是啊,俞思怎麼舍得她的阿音挨餓呢?雨夜裡貓一般躲在被窩裡的小人兒,被她精心照顧着養大了,怎舍得她挨餓受苦呢......
少時舊事,想想都覺猶在昨日。俞思眨了眨眼,拽着尤清音衣袖的手又再用力,像是急切。
尤清音忙點頭答應:“好好好,我立馬就去煮。阿姐你、你躺會兒,我很快就煮好。”
一路歡歡喜喜跑到小廚房,等到生了火開始煮水,爐上銅吊子咕嘟作響,尤清音放了饴糖進去,又取了一小碗糯米洗幹淨,倒進銅吊子裡攪拌均勻,轉身剛拿帕子擦幹淨手,沒等挂好,忽聽一陣雨聲稀裡嘩啦澆在門外,歡喜的心忽然沉下去,裂帛般的撕心之痛頓起,尤清音身子僵住,白帕砸到地上,沾了塵灰轉眼不堪。
不對!不對!不對!
早在半月前,阿姐就咽不下稠物了,每日煮來的白粥都是隻見水不見米,怎麼會突然想......

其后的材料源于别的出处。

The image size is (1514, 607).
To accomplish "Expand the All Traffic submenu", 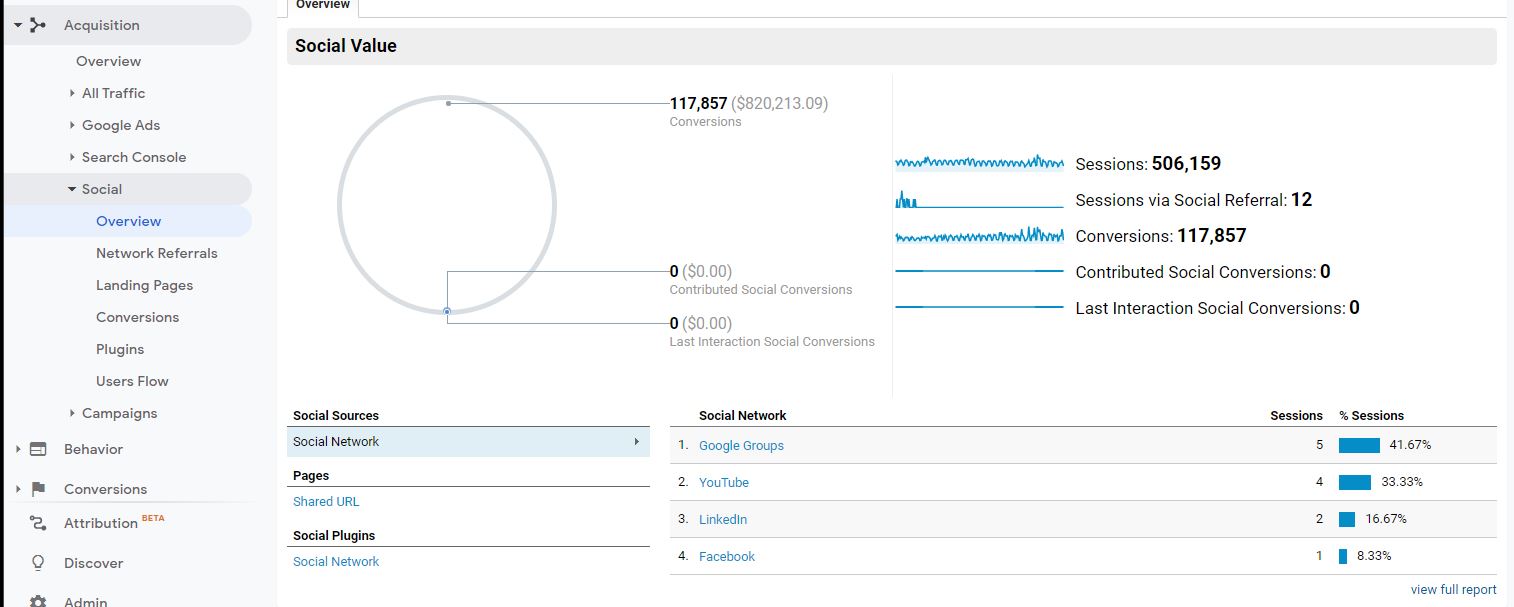I will click(x=72, y=93).
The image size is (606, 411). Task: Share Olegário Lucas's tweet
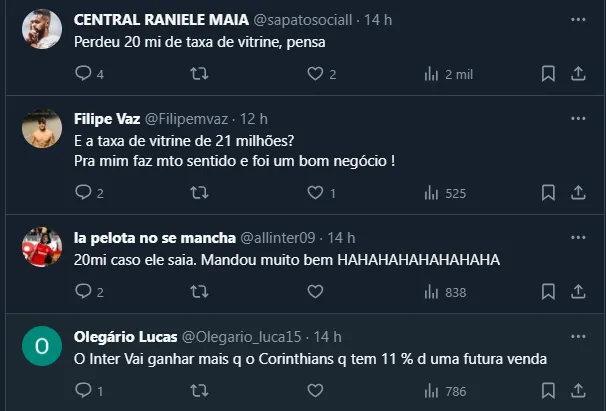coord(578,391)
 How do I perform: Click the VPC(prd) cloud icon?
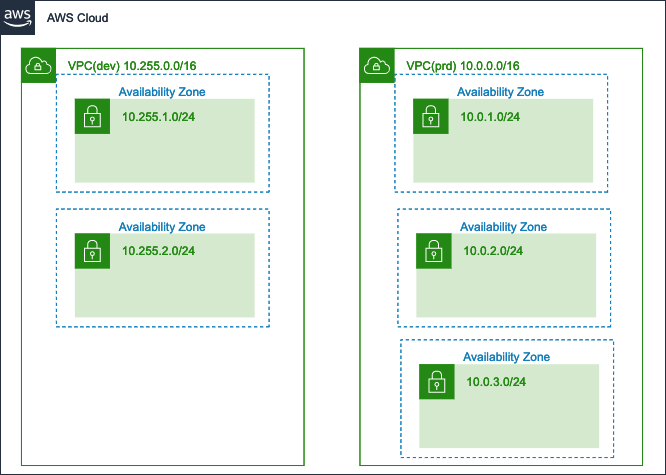coord(376,66)
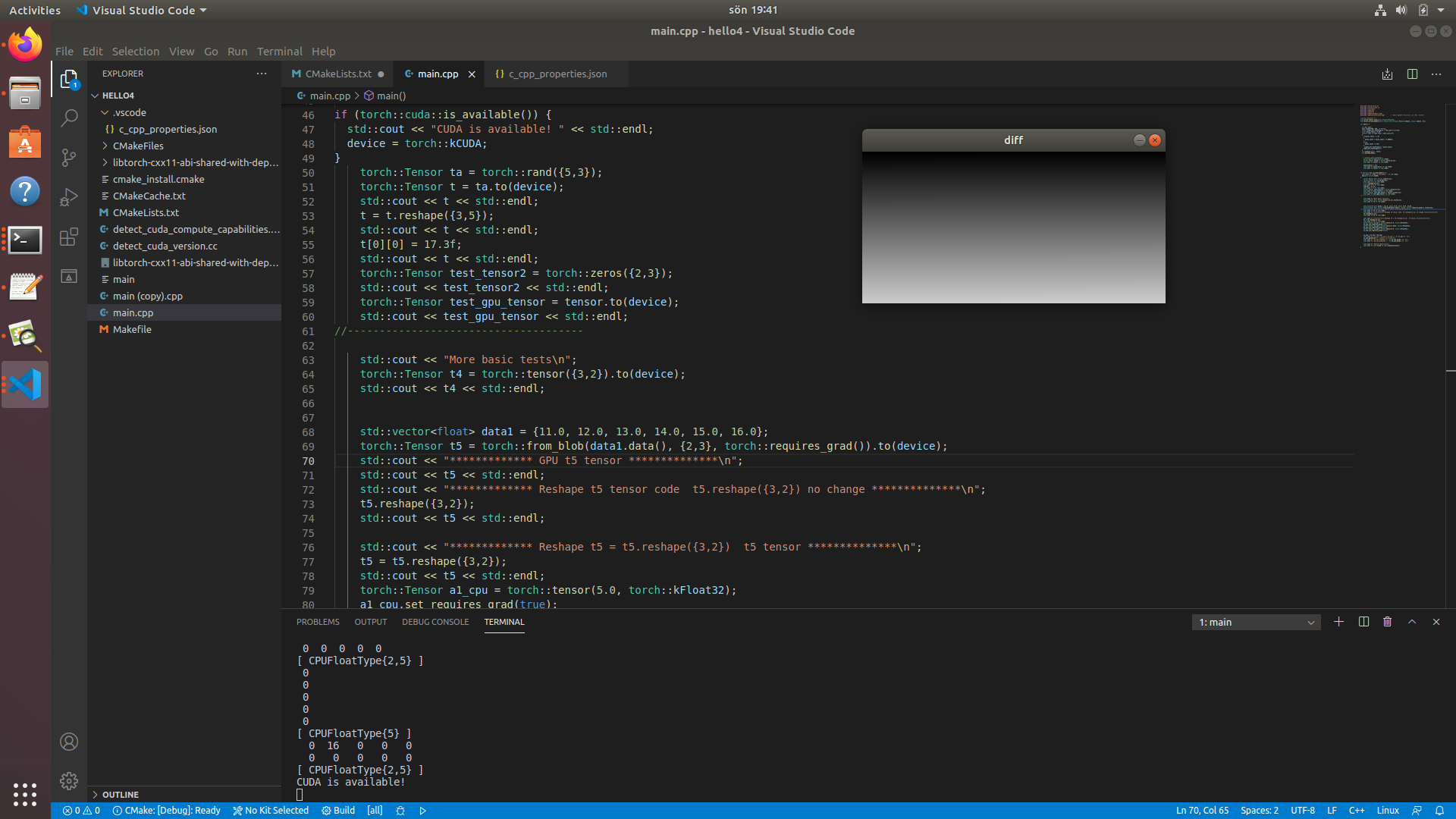Toggle notifications bell in status bar
Image resolution: width=1456 pixels, height=819 pixels.
click(1439, 811)
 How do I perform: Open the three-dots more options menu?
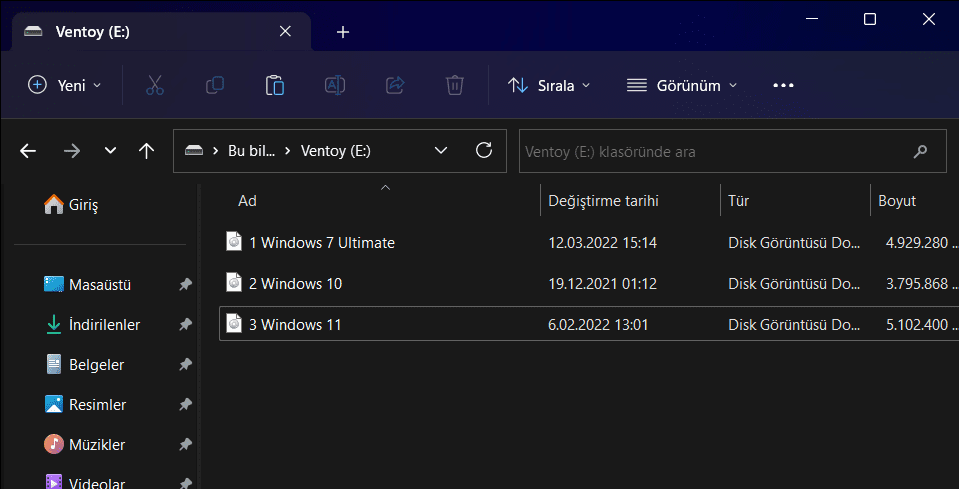[x=783, y=85]
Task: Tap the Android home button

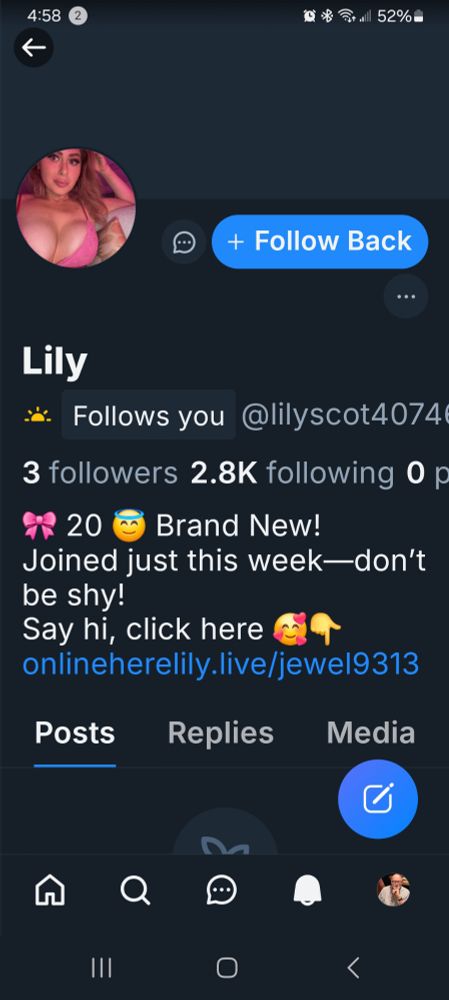Action: tap(227, 967)
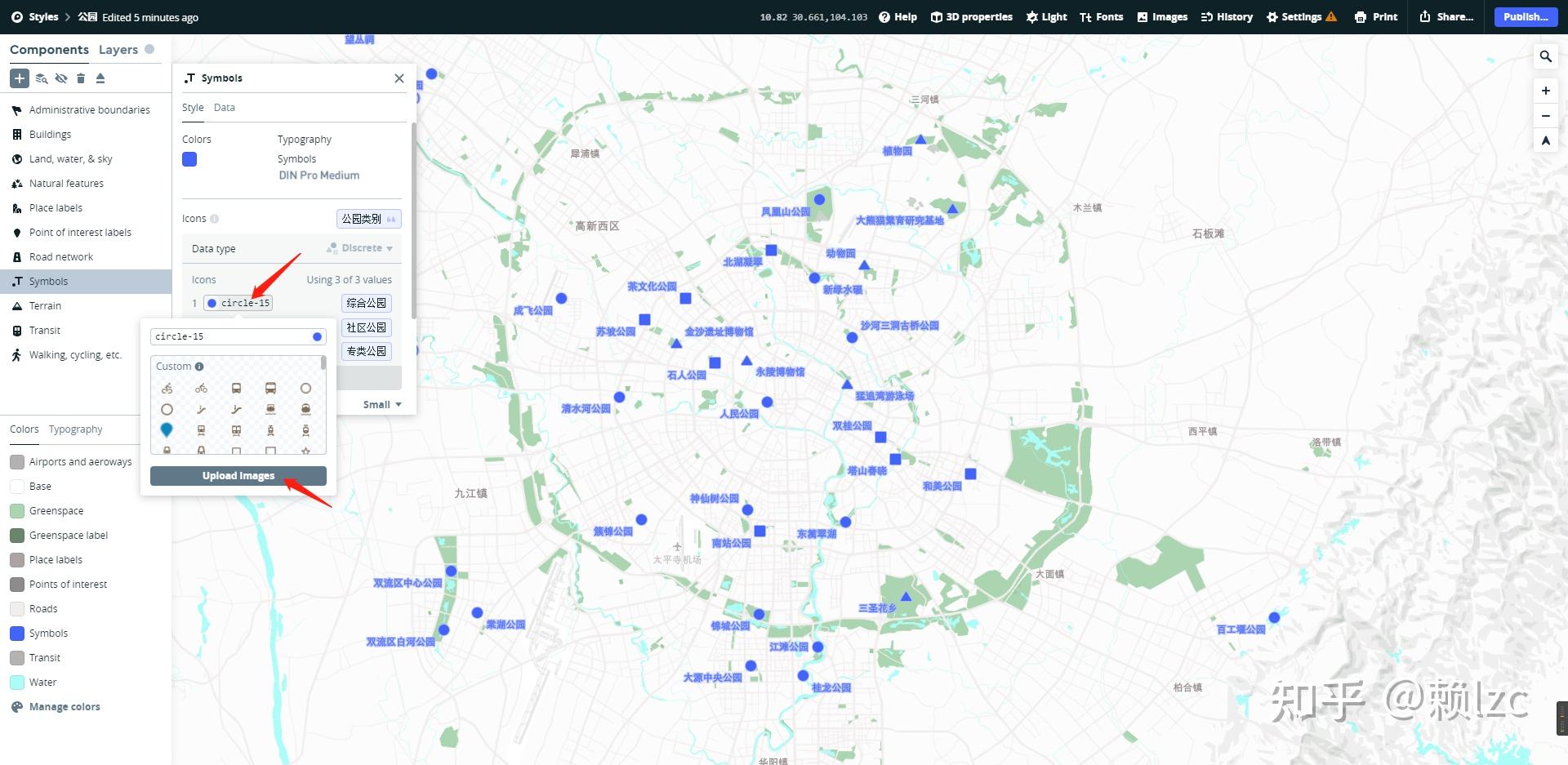Open the Small icon size dropdown

coord(382,403)
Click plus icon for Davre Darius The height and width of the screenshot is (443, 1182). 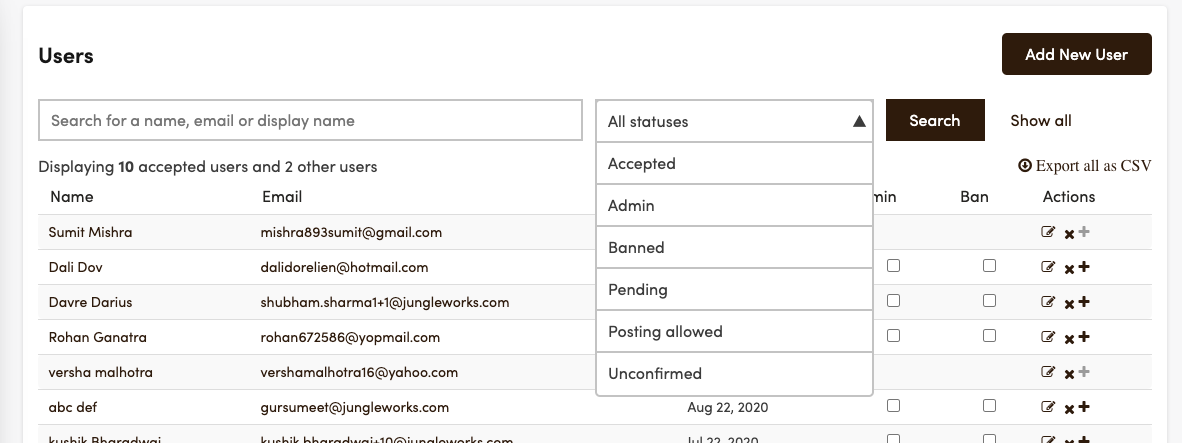click(x=1084, y=302)
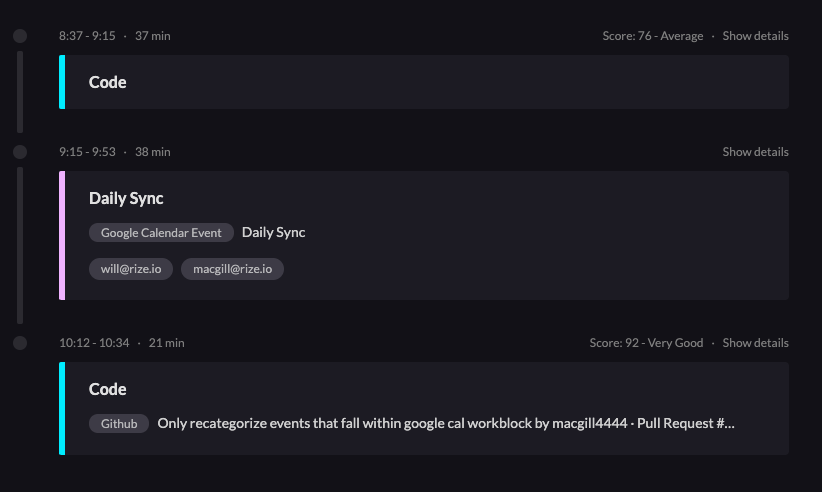Image resolution: width=822 pixels, height=492 pixels.
Task: Click the pink color bar on Daily Sync
Action: point(62,235)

回光返照四個字,鬼魅般閃在眼前,混着夜空裂心般一道雷轟,差點将尤清音整個人劈倒在地。
顧不上竈上有火,尤清音瘋了般往卧房跑,廊上滿是雨水,幾次險些摔到,扶着廊柱才撐住身子,鵝黃裙邊沾滿雨水,啪嗒滴水。
雷聲劈開雨幕,一刹銀光電閃,照出尤清音面色如雪。她軟着身子往卧房去,已分不清是跑還是爬,待她狼狽沖到卧房門前,拿身體撞開門扇,濕漉漉沖進房中時,剛一看見眼前場景,頓覺魂靈出竅,癱倒在地。
尤清音跪趴在地上,青石地磚冷透,卻不及心冷半分。
外間雨水似天池倒灌,雷雨夾雜其中轟隆而至,一下又一下,裂在心上。她應該起身奔向阿姐,卻癱軟身子半步不能動,渾身顫抖,心神俱焚。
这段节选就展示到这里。